Engagée dans la gestion des déchets et par souci de faire baisser leur volume durant ce mois sacré, l’Agence nationale des déchets (AND) a lancé une campagne de sensibilisation et de lutte contre le gaspillage.
Cette campagne se base sur plusieurs outils de communication afin de sensibiliser le grand public. Pour cela, des spots publicitaires et des capsules radio sont diffusés sur diverses chaînes et ondes.
De même, un concours Youtube contre le gaspillage alimentaire à l’intention des associations caritatives qui préparent des repas collectifs «Iftar» (rupture du jeûne), durant le mois de Ramadhan, a été lancé par l’AND.

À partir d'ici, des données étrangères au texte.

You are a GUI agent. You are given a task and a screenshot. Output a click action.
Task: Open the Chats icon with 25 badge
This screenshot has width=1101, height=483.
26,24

«La lutte contre le gaspillage, l’utilisation rationnelle des denrées alimentaires et leur recyclage sont le thème de ce concours. L’objectif c’est d’encourager les you-tubeurs à traiter des thèmes sur l’environnement et la gestion des déchets en particulier. Cela permet également de sensibiliser le grand public sur les problèmes écologiques, notamment les jeunes qui sont de grands utilisateurs des nouvelles technologies», ont indiqué les responsables de cet organisme.

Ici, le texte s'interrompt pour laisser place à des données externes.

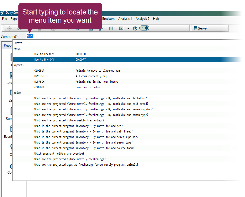Click the arrow icon left of calendar
245x197 pixels.
[102, 28]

Le lancement de cette initiative citoyenne a été motivé par le fait que «les Algériens se laissent tenter par des produits inutiles durant ce mois sacré», ont estimé ces mêmes responsables qui ont également mis en avant «l’absence de culture de consommation » qui est à l’origine des dysfonctionnements du marché durant la première semaine du Ramadhan, «ce qui engendre automatiquement une hausse des prix» qui se répercute négativement sur les porte-monnaies des ménages.
 Les chiffres enregistrés par l’ONS, l’année dernière, sont plus qu’éloquents. Il s’agit de près de 200.000 quintaux de fruits et légumes, de 5 à 10 millions de produits alimentaires, 12 millions de litres de lait et 13 millions de baguettes de pain qui sont directement allés aux ordures. En dépit des campagnes de sensibilisation contre ces comportements excessifs, le phénomène reste tenace. Le gaspillage, de pain par excellence, est la principale manifestation de ces comportements excessifs. Il semble en effet que les appels à rationaliser la consommation de cet aliment de base n’ont pas trouvé d’écho.

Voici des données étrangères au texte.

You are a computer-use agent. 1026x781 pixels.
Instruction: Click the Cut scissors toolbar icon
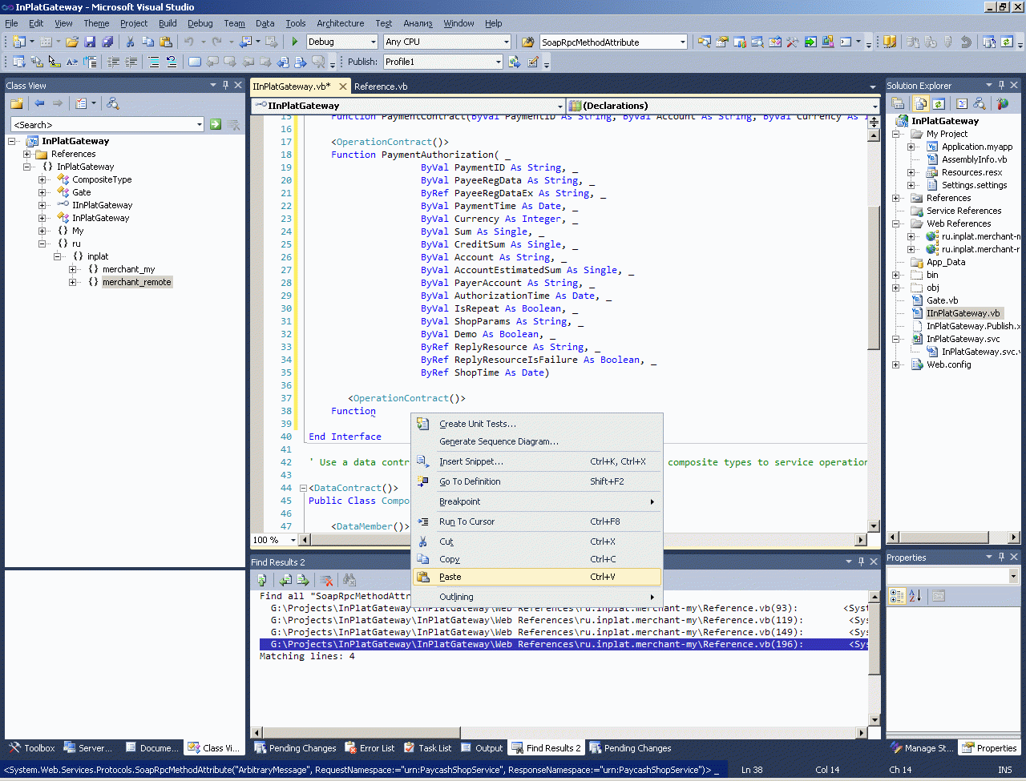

Pour rappel, le gaspillage alimentaire est défini comme étant toute nourriture destinée à la consommation humaine qui, à une étape de la chaîne alimentaire, est perdue, jetée ou dégradée.
Dans le monde, le tiers des aliments destinés à la consommation humaine est gaspillé. En chiffres, cela donne quelque chose comme 1,3 milliard de tonnes de nourriture perdue ou gaspillée par an, c’est énorme et c’est préjudiciable pour l’humanité entière, non seulement sur le plan économique (dilapidation des ressources) mais également éthique, sécuritaire et environnemental. En Algérie, le gaspillage alimentaire touche principalement les produits fabriqués à base de céréales comme le pain par exemple dont d’importantes quantités sont jetées par les ménages, les cantines, les restaurants, les grandes surfaces.
Selon l’Union nationale des commerçants et artisans algériens (UGCAA), le coût du gaspillage alimentaire dépasserait les 500 milliards de centimes par an. Dans le détail, ce sont des dizaines de millions de quintaux de produits alimentaires, des centaines de millions de baguettes de pain, des dizaines de millions de litres de lait, pour ne citer que ces matières de première nécessité ! Face à cette nouvelle donne, une véritable mobilisation qui doit inclure tous les intervenants dans la chaîne alimentaire est de mise, d’où cette campagne, initiée par le ministère du Commerce, qui a pour objectif non seulement de lutter contre le gaspillage mais, également, la sensibilisation du consommateur à une alimentation rationnelle, saine et modérée.